Suspected causes include chemicals, insects.
A town hall on Gulf War Syndrome heard the voices of soldiers affected by the mysterious illness and those working to helping them. The syndrome is suspected to have caused a variety of problems for veterans in the Persian Gulf region. It is not stress-related; it is believed to have a physical cause.
Organized by Ormond Strong, the event was held Feb. 28 at the Performing Arts Center.
Gulf War Syndrome afflicts many who served in the Persian Gulf area from the 1990 invasion of Iraq to the present day. The symptoms are many, including fatigue, pain, memory problems, insomnia and psychological disorders.
“We know it’s not stress. Stress doesn’t cause kidney failure at age 30.”
DEBBIE KRUCK-FORRESTER, On Gulf War Syndrome
Suspected causes are smoke from oil well fires, insecticides, insects, depleted uranium used in weaponry and medicine given to fight chemical weapons.
Speakers at the town hall said the Veterans Administration has yet to call the symptoms Gulf War Syndrome, instead only referring to it as a multi-symptom, undiagnosed illness.
But Jeff Bumb, director of Volusia County's Veterans Services Division, said his office accepts the challenge of applying for compensation and encourages veterans to come in to his office, though he did say it was one of the hardest claims to handle.
Dr. Frank Farmer, of Ormond Beach, former Florida surgeon general, said a definitive cause has not been found. He said the fact that some do not suffer from it could be related to genetic makeup.
It’s not Post Traumatic Stress Disorder, emphasized Debbie Kruck-Forrester, leader of Ormond Strong.
“We know it’s not stress,” she said. “Stress doesn’t cause kidney failure at age 30.”
She compared it to Agent Orange, which afflicted Vietnam veterans.

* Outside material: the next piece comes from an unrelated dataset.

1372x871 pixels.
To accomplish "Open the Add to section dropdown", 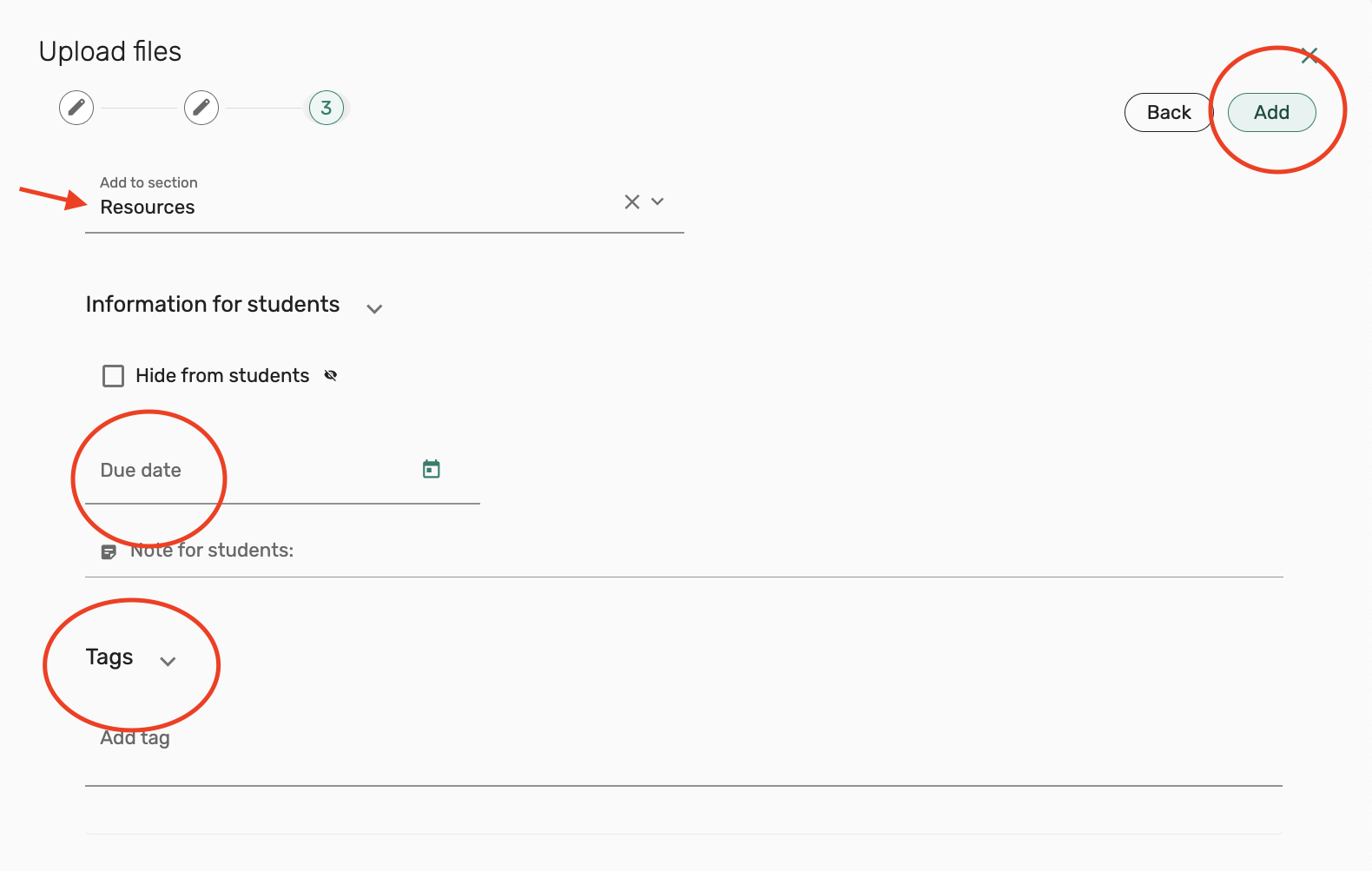I will pyautogui.click(x=658, y=202).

Several veterans mentioned pills that they were told to take to ward off the effects of a possible chemical attack, and they now suspect the pills.
Danny Giacobba, a veteran who works as a counselor, said recovery has different meanings for different people.

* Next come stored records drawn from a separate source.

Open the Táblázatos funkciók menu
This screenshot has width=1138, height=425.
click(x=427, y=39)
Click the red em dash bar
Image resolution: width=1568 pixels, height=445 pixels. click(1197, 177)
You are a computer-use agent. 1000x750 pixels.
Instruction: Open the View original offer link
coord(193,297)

“It’s an ongoing process,” he said. “It’s finding a place in the world, establishing relationships and finding happiness.”
Sgt. 1st Class Tim Forrester, one of the soldiers who invaded Iraq in 1990, said it was one the largest movement of men and materials since Gen. Patton raced across Europe. He described the quick victory and then the victory parades back home.
Later, he noticed he would get angry at little things. There was stress, fatigue and joint pain, but he does not regret his service.
“I’m still damn proud of my career and damn proud to be a soldier,” he said.
Ormond Strong is a nonprofit group that was originally formed to support a National Guard Unit that was deployed to Iraq and now has a mission to support current soldiers and veterans.
Also on hand at the event, giving out material, were the Psychological Rehabilitation and Recovery Center, Veterans Affairs and Miami VA Health Care Services.